ASSIGNED TASK |
For the data below, tally how many lines contain "computer" and answer only with that tally.

Stored items:

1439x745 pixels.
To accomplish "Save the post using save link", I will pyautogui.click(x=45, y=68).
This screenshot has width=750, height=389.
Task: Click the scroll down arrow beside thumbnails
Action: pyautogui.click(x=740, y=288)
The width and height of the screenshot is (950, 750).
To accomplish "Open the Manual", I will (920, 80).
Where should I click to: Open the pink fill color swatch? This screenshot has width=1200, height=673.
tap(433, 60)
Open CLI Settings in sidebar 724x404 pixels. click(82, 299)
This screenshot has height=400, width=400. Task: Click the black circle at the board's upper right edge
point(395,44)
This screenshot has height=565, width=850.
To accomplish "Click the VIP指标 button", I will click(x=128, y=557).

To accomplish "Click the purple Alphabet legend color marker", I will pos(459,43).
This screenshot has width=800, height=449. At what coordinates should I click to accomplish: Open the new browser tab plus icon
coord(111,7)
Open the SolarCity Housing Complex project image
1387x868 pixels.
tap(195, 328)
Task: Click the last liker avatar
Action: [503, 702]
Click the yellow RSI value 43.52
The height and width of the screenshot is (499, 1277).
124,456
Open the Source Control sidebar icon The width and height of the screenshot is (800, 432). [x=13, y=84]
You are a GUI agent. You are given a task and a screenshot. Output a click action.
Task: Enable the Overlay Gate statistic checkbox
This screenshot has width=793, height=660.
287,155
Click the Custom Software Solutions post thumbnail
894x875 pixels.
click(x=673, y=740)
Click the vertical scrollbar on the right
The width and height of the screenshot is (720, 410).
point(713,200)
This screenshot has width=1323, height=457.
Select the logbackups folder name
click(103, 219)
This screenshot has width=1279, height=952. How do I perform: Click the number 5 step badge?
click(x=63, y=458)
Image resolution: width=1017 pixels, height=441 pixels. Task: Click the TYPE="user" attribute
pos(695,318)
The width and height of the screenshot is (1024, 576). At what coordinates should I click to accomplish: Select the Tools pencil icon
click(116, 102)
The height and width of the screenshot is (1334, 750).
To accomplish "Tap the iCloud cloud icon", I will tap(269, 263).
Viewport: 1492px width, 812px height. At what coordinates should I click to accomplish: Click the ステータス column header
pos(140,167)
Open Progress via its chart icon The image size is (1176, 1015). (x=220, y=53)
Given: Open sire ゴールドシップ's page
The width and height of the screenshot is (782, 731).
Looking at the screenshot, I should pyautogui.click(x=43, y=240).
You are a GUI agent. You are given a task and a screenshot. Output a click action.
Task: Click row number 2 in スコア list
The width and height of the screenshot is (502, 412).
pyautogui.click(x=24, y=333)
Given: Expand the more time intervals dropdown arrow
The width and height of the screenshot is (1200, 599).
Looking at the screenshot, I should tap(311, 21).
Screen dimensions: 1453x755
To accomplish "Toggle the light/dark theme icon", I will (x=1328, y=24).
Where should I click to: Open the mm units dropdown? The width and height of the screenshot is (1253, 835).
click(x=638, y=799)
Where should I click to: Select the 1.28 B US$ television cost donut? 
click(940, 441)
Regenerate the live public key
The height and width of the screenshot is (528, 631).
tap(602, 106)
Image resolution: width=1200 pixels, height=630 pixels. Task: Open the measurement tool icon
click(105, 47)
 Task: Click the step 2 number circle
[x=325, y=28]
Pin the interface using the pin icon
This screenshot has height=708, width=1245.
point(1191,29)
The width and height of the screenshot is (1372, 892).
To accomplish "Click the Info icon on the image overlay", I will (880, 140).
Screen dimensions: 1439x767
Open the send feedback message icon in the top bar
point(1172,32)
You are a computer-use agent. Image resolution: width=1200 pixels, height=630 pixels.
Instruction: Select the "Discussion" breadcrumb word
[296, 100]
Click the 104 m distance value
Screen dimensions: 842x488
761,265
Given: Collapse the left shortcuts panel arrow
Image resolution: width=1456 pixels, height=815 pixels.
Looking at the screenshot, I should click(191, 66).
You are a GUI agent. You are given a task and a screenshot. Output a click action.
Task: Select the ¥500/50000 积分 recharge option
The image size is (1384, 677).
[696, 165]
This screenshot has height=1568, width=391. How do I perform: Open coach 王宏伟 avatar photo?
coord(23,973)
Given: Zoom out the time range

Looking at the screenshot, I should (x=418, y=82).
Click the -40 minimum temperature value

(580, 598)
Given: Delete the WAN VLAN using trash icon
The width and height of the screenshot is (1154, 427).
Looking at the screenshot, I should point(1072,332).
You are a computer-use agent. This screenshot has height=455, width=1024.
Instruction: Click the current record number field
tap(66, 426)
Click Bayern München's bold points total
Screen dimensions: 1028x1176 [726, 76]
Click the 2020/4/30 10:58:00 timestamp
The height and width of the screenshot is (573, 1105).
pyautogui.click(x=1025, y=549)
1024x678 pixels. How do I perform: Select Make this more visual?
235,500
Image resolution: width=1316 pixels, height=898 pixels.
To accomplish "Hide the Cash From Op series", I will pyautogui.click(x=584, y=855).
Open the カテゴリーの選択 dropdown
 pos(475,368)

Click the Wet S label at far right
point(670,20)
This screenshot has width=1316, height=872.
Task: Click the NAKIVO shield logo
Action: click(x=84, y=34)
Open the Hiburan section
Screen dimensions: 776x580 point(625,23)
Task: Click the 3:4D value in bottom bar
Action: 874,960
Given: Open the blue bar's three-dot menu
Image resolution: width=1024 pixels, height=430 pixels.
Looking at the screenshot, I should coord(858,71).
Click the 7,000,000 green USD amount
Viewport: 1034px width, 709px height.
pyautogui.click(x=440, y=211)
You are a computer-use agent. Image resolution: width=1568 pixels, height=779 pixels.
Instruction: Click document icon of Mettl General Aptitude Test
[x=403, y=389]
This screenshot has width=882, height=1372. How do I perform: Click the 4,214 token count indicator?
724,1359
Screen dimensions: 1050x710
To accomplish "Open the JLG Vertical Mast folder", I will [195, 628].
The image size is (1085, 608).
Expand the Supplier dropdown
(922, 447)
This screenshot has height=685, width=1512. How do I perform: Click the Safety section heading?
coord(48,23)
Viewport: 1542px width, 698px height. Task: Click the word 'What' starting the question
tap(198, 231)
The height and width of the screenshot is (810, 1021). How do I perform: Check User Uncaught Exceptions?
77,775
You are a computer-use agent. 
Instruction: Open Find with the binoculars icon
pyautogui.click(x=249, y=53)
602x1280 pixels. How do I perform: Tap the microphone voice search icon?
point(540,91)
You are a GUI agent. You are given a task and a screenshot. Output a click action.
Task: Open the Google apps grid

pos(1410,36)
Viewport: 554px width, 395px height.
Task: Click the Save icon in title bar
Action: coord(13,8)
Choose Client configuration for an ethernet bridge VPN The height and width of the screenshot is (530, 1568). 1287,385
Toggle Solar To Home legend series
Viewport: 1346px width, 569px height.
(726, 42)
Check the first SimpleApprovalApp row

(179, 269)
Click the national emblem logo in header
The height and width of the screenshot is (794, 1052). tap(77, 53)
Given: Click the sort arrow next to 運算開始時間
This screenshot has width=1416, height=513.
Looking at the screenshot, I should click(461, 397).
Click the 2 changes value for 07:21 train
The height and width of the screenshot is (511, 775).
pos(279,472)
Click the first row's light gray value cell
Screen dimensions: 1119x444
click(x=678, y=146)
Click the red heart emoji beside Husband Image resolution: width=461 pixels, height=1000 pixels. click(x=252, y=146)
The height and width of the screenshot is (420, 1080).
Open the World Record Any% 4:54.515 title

OUTPUT OF THE EXERCISE |
4